Keine 20 Minuten, dann läuft Windows wieder.
In der Zeit, die du hier schon darüber nachdenkst, was du machen kannst, hättest du Sieben schon 5x neu aufspielen können.


----------



## X-hardware (2. Januar 2011)

*AW: PC wird 100% ausgelastet!! Wieso??????*

ok xD...Ich speicher grad noch wichtige sachen aufm Stick xD

Also ich muss einfach nur die Windows 7 DVD reinlegen und darüber booten und das war es???

mfg
mb
x-hardware


----------



## quantenslipstream (2. Januar 2011)

*AW: PC wird 100% ausgelastet!! Wieso??????*

Schau in meinen Block, wenn du Fragen hast, dann frag kurz, ich erkläre es dann.
Ist die Platte sonst leer?
Hast du partitioniert?


----------



## X-hardware (2. Januar 2011)

*AW: PC wird 100% ausgelastet!! Wieso??????*

alles wichtige (install dateien) Habe ich runter gezogen.
was bringt mir den pationieren?
muss ich bei dem angeben einfach 60gb angeben?
weil das habe ich net ganz gerafft^^
ALso ich habe eine 1TB Festplatte
wenn ich das richtig verstehe.
ich mache 3 Partionen 
einmal 60gb für windows,
einmal 500gb für Musik, FIlme usw.
und einmal 440gb für SPiele

Stimmt das?
Kann ich später wenn ich windowes installiert habe einzel auf die partionen zugreifenß

mfg
mb
x-hardware


----------



## quantenslipstream (2. Januar 2011)

*AW: PC wird 100% ausgelastet!! Wieso??????*

Ja, hast du mehrere Partitionen (Festplatten) unter Sieben, also nicht nur die, wo Windows installiert ist?


----------



## X-hardware (2. Januar 2011)

*AW: PC wird 100% ausgelastet!! Wieso??????*

ALso ich habe eine 1TB Festplatte
wenn ich das richtig verstehe.
ich mache 3 Partionen
einmal 60gb für windows,
einmal 500gb für Musik, FIlme usw.
und einmal 440gb für SPiele

Stimmt das?
Kann ich später wenn ich windowes installiert habe einzel auf die partionen zugreifenß

mfg
mb
x-hardware


----------



## quantenslipstream (2. Januar 2011)

*AW: PC wird 100% ausgelastet!! Wieso??????*

Also, du kannst 60-100 für Sieben nehmen, dort kommen die Programme rein, die du zu Windows benutzt.
In der zweiten Partition (die kann ruhig 600MB sein) kannst du die Games installieren (einfach bei der Installation auf "manuell" gehen, dann kannst du den Pfad der Installation ändern) und auch noch Videos oder so.
Und die dritte (musste mal nachdenken, was du so an Platz brauchst) für Privates, wie Bilder, Videos, Dokumente, usw.

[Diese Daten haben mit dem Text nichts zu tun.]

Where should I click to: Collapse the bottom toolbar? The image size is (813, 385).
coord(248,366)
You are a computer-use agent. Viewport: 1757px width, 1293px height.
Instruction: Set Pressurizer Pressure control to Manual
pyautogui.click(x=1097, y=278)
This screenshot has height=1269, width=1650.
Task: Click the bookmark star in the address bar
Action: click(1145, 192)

Du kannst zum Partitionieren mein How to befolgen, einfach dann die entsprechende Größe für die Partition eintragen, die du haben willst.


----------



## X-hardware (2. Januar 2011)

*AW: PC wird 100% ausgelastet!! Wieso??????*

AHa und was bringt mir das?
bei de 100 GB macht man da so die programm wie z.b. >Itunes rein?

mfg
mb
x-hardware


----------



## quantenslipstream (2. Januar 2011)

*AW: PC wird 100% ausgelastet!! Wieso??????*



X-hardware schrieb:


> AHa und was bringt mir das?
> bei de 100 GB macht man da so die programm wie z.b. >Itunes rein?


 
Wenn du mal wieder Sieben neu machen musst, weil was abgeschmiert ist, musst du nur die erste Partition formatieren, alle anderen nicht, das heißt, deine Daten bleiben auf den anderen Partitionen, sind nach einer Neuinstallation immer noch da und du musst nichts extra Sichern.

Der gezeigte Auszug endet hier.